Pour les gens friands de statistiques,  Ahuntsic‐Cartierville compte 137 259 habitants représentant  7,81 pour cent de la population de l’ensemble de la Ville qui compte 19 arrondissements.

Quelque 29 571 immeubles ont été répertoriés ici.

Ce sont les arrondissements de Montréal‐Nord et de Rivière‐des‐Prairies–Pointe‐aux‐Trembles qui affichent les plus faibles hausses de variation, soit 6,9 % et 6,5 % respectivement. Les arrondissements de Verdun et du Sud‐Ouest connaissent quant à eux les plus fortes hausses soit respectivement 19,8 % et 17,1 %.

La valeur des immeubles non résidentiels a quant à elle augmenté en moyenne de 10,8% dans la Ville.
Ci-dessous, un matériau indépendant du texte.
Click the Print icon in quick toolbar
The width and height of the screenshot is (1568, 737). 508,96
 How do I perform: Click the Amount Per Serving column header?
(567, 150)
Notons que plusieurs municipalités du West Island enregistrent des hausses moyennes de variation dépassant le 20% dans le secteur résidentiel.
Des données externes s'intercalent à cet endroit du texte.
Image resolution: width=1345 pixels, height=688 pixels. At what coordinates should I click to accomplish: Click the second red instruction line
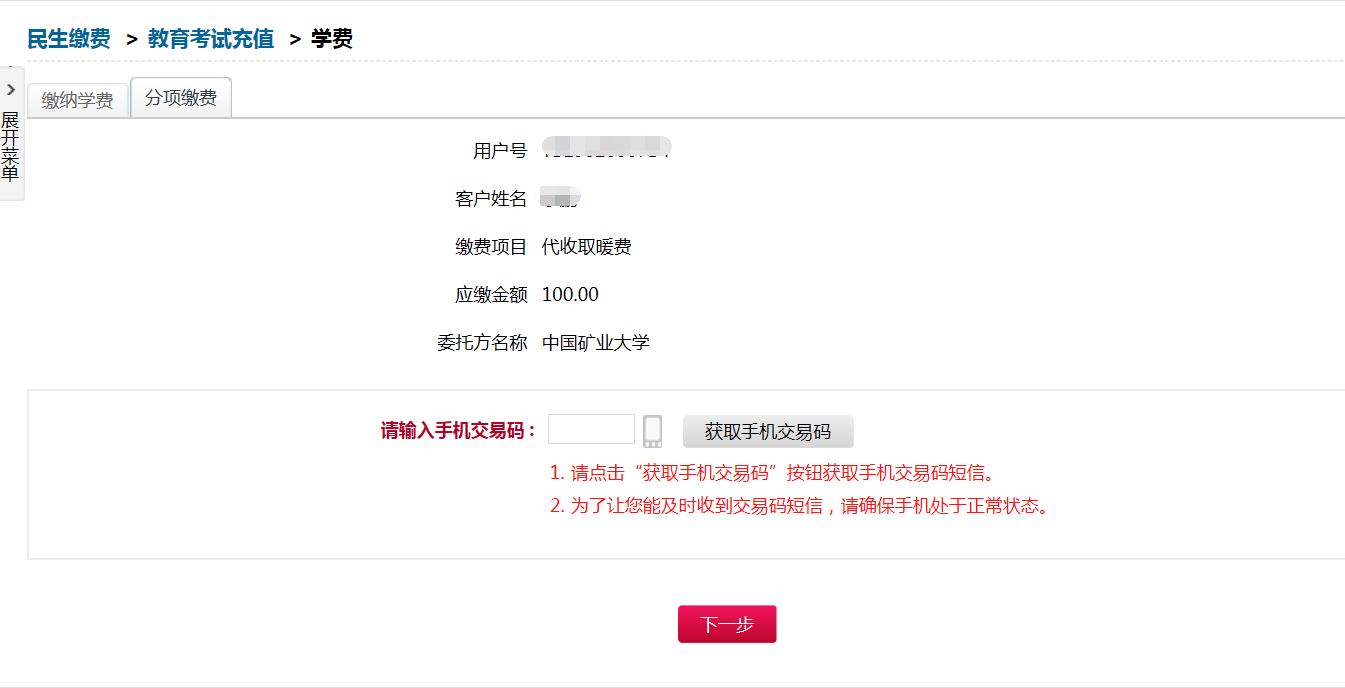click(800, 506)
Les rôles d’évaluation foncière 2020-2021-2022 sont disponibles pour consultation en ligne sur montreal.ca.

Le système permet de connaitre rapidement l’évaluation de tous les immeubles et le nom du ou des propriétaires.

Réactions nombreuses

En réaction, Montréal s’est félicitée de la performance de la métropole mais en apportant un bémol.

« La hausse du marché immobilier apporte toutefois son lot de préoccupations pour les plus vulnérables, a tenu à dire la mairesse Valérie Plante. C’est pourquoi notre administration redouble d’efforts dans sa stratégie de 12 000 logements sociaux et abordables et dans l’ensemble de ses actions pour conserver la mixité sociale et économique de Montréal », a-t-elle soutenu.

Pour sa part, le responsable des finances, Benoît Dorais, n’a pas cessé de dire en point de presse qu’il ne fallait pas «paniquer» et que le compte de taxes suivrait à peu près le taux d’inflation de la Ville (donnée fournie par le Conference Board du Canada).

« Notre intention, a précisé le ‘’ministre’’’ des Finances de  la Ville-centre, est de ne pas hausser la taxe foncière, qui est sous la responsabilité du conseil municipal, de plus de 2 % pour le secteur résidentiel et de 1,5 % pour le non résidentiel lors du dépôt du prochain budget de la Ville.» (ndlr: soit dans un peu moins de trois mois).

Mais, précisons que ce 2% ne tient pas compte des variations dans chaque arrondissement qui a sa taxe locale à ajouter aux comptes de taxes.

«Ça fait mal!», dit Montréal pour tous

Pour le groupe d’intérêt Montréal pour tous, ces chiffres dévoilés ce 11 septembre vont faire «très mal» aux locataires, propriétaires et commerçants de ces immeubles.

Montréal pour tous demande des mesures «énergiques» d’atténuation pour contrer ce qu’il appelle «ce marché en folie». On estime que l’élastique de la taxation foncière actuelle ne peut plus être étiré.

Le groupe souhaite obtenir de Québec le 1% de TVQ réclamé par l’Union des municipalités du Québec (UMQ), un financement de mesures urgentes tirées du surplus financier du gouvernement du Québec de l’ordre de 7,5 milliards $.

De plus, selon Pierre Pagé, son porte-parole, deux autres mesures pourraient être celles implantées dont la  création d’un programme de prêt à taux réduit pour les propriétaires en difficultés (ou aînés) leur permettant de reporter leurs paiements d’impôts fonciers, comme l’a suggéré Ensemble Montréal, le groupe d’Opposition à l’hôtel de ville.

Pour aller chercher de l’argent frais disponible, Pierre Pagé  rappelle que des géants de l’Internet (Google, Amazon, Facebook, Apple, etc.) ne paient pas leur juste part de taxation.

Il ajoute aussi le fait que « trop de lieux de culte et d’églises ont des rabais injustifiés», un dossier potentiellement «explosif» dont se tiennent éloignés les politiciens même à l’heure de la laïcité.